-- Start --
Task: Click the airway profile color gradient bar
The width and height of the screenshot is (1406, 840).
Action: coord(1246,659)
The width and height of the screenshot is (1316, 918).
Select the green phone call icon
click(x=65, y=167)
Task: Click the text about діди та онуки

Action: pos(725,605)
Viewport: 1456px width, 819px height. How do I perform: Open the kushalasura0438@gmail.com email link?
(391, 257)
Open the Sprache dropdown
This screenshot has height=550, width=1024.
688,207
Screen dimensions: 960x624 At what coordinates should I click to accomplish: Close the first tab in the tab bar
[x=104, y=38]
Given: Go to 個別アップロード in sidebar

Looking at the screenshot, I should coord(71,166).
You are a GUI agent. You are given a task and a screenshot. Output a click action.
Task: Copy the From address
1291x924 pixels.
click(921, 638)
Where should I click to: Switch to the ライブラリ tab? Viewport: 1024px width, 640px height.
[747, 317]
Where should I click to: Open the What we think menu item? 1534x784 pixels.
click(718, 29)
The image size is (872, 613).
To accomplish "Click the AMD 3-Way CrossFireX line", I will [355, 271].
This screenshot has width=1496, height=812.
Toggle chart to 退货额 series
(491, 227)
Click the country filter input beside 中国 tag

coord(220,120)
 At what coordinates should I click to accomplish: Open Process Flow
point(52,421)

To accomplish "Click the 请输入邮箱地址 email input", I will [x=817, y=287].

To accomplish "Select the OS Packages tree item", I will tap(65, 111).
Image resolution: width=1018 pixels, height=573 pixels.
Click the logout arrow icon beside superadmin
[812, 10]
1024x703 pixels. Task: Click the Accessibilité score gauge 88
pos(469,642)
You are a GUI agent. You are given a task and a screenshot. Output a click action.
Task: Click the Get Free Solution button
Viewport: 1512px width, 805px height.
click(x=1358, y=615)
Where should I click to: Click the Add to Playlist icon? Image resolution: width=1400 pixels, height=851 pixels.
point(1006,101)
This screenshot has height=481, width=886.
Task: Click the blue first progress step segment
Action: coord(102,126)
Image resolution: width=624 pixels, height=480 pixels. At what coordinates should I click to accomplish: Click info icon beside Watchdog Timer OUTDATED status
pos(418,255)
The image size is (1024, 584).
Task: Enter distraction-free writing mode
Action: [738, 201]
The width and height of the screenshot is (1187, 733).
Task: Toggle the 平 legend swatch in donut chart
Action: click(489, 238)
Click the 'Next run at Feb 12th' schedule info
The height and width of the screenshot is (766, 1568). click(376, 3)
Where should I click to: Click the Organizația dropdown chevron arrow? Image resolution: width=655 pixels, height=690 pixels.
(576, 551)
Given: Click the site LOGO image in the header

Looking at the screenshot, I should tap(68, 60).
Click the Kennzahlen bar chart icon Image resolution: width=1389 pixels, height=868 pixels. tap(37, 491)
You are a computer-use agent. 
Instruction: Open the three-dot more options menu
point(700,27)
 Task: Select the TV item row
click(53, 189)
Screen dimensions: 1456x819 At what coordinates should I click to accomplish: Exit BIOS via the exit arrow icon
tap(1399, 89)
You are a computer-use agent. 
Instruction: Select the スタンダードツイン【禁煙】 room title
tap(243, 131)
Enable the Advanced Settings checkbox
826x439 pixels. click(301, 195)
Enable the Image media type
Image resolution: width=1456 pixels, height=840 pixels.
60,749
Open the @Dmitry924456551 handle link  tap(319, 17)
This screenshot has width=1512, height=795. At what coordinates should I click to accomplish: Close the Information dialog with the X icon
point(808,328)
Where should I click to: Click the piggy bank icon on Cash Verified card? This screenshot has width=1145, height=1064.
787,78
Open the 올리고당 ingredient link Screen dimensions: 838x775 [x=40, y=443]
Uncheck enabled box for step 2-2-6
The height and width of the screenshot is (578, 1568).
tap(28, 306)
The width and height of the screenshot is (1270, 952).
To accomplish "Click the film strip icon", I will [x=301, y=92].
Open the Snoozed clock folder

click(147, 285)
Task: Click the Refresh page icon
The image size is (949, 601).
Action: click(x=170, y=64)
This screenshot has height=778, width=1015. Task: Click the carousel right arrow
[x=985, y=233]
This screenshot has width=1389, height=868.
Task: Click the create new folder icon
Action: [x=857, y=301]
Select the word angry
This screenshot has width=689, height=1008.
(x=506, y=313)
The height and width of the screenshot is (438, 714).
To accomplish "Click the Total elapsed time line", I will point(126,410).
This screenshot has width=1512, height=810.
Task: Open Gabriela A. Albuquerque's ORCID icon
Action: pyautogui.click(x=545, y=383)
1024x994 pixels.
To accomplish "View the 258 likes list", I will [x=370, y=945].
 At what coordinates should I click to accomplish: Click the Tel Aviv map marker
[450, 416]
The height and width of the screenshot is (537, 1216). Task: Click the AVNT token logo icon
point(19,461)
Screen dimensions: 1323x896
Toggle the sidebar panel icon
-- End --
Could you render every line of the listing above as a numbered list, leaving out the blank lines?

= RESULT OF THE EXERCISE =
1. Task: Click the airway profile color gradient bar
2. The width and height of the screenshot is (1406, 840).
3. Action: coord(1246,659)
4. The width and height of the screenshot is (1316, 918).
5. Select the green phone call icon
6. click(x=65, y=167)
7. Task: Click the text about діди та онуки
8. Action: pos(725,605)
9. Viewport: 1456px width, 819px height. How do I perform: Open the kushalasura0438@gmail.com email link?
10. (391, 257)
11. Open the Sprache dropdown
12. This screenshot has height=550, width=1024.
13. 688,207
14. Screen dimensions: 960x624 At what coordinates should I click to accomplish: Close the first tab in the tab bar
15. [x=104, y=38]
16. Given: Go to 個別アップロード in sidebar
17. Looking at the screenshot, I should coord(71,166).
18. You are a GUI agent. You are given a task and a screenshot. Output a click action.
19. Task: Copy the From address
20. 1291x924 pixels.
21. click(921, 638)
22. Where should I click to: Switch to the ライブラリ tab? Viewport: 1024px width, 640px height.
23. [747, 317]
24. Where should I click to: Open the What we think menu item? 1534x784 pixels.
25. click(718, 29)
26. The image size is (872, 613).
27. To accomplish "Click the AMD 3-Way CrossFireX line", I will [355, 271].
28. This screenshot has width=1496, height=812.
29. Toggle chart to 退货额 series
30. (491, 227)
31. Click the country filter input beside 中国 tag
32. coord(220,120)
33.  At what coordinates should I click to accomplish: Open Process Flow
34. point(52,421)
35. To accomplish "Click the 请输入邮箱地址 email input", I will [x=817, y=287].
36. To accomplish "Select the OS Packages tree item", I will tap(65, 111).
37. Image resolution: width=1018 pixels, height=573 pixels.
38. Click the logout arrow icon beside superadmin
39. [812, 10]
40. 1024x703 pixels. Task: Click the Accessibilité score gauge 88
41. pos(469,642)
42. You are a GUI agent. You are given a task and a screenshot. Output a click action.
43. Task: Click the Get Free Solution button
44. Viewport: 1512px width, 805px height.
45. click(x=1358, y=615)
46. Where should I click to: Click the Add to Playlist icon? Image resolution: width=1400 pixels, height=851 pixels.
47. point(1006,101)
48. This screenshot has height=481, width=886.
49. Task: Click the blue first progress step segment
50. Action: coord(102,126)
51. Image resolution: width=624 pixels, height=480 pixels. At what coordinates should I click to accomplish: Click info icon beside Watchdog Timer OUTDATED status
52. pos(418,255)
53. The image size is (1024, 584).
54. Task: Enter distraction-free writing mode
55. Action: [738, 201]
56. The width and height of the screenshot is (1187, 733).
57. Task: Toggle the 平 legend swatch in donut chart
58. Action: click(489, 238)
59. Click the 'Next run at Feb 12th' schedule info
60. The height and width of the screenshot is (766, 1568). click(376, 3)
61. Where should I click to: Click the Organizația dropdown chevron arrow? Image resolution: width=655 pixels, height=690 pixels.
62. (576, 551)
63. Given: Click the site LOGO image in the header
64. Looking at the screenshot, I should tap(68, 60).
65. Click the Kennzahlen bar chart icon Image resolution: width=1389 pixels, height=868 pixels. tap(37, 491)
66. You are a computer-use agent. 
67. Instruction: Open the three-dot more options menu
68. point(700,27)
69.  Task: Select the TV item row
70. click(53, 189)
71. Screen dimensions: 1456x819 At what coordinates should I click to accomplish: Exit BIOS via the exit arrow icon
72. tap(1399, 89)
73. You are a computer-use agent. 
74. Instruction: Select the スタンダードツイン【禁煙】 room title
75. tap(243, 131)
76. Enable the Advanced Settings checkbox
77. 826x439 pixels. click(301, 195)
78. Enable the Image media type
79. Image resolution: width=1456 pixels, height=840 pixels.
80. 60,749
81. Open the @Dmitry924456551 handle link  tap(319, 17)
82. This screenshot has width=1512, height=795. At what coordinates should I click to accomplish: Close the Information dialog with the X icon
83. point(808,328)
84. Where should I click to: Click the piggy bank icon on Cash Verified card? This screenshot has width=1145, height=1064.
85. 787,78
86. Open the 올리고당 ingredient link Screen dimensions: 838x775 [x=40, y=443]
87. Uncheck enabled box for step 2-2-6
88. The height and width of the screenshot is (578, 1568).
89. tap(28, 306)
90. The width and height of the screenshot is (1270, 952).
91. To accomplish "Click the film strip icon", I will [x=301, y=92].
92. Open the Snoozed clock folder
93. click(147, 285)
94. Task: Click the Refresh page icon
95. The image size is (949, 601).
96. Action: click(x=170, y=64)
97. This screenshot has height=778, width=1015. Task: Click the carousel right arrow
98. [x=985, y=233]
99. This screenshot has width=1389, height=868.
100. Task: Click the create new folder icon
101. Action: [x=857, y=301]
102. Select the word angry
103. This screenshot has width=689, height=1008.
104. (x=506, y=313)
105. The height and width of the screenshot is (438, 714).
106. To accomplish "Click the Total elapsed time line", I will point(126,410).
107. This screenshot has width=1512, height=810.
108. Task: Open Gabriela A. Albuquerque's ORCID icon
109. Action: pyautogui.click(x=545, y=383)
110. 1024x994 pixels.
111. To accomplish "View the 258 likes list", I will [x=370, y=945].
112.  At what coordinates should I click to accomplish: Click the Tel Aviv map marker
113. [450, 416]
114. The height and width of the screenshot is (537, 1216). Task: Click the AVNT token logo icon
115. point(19,461)
116. Screen dimensions: 1323x896
117. Toggle the sidebar panel icon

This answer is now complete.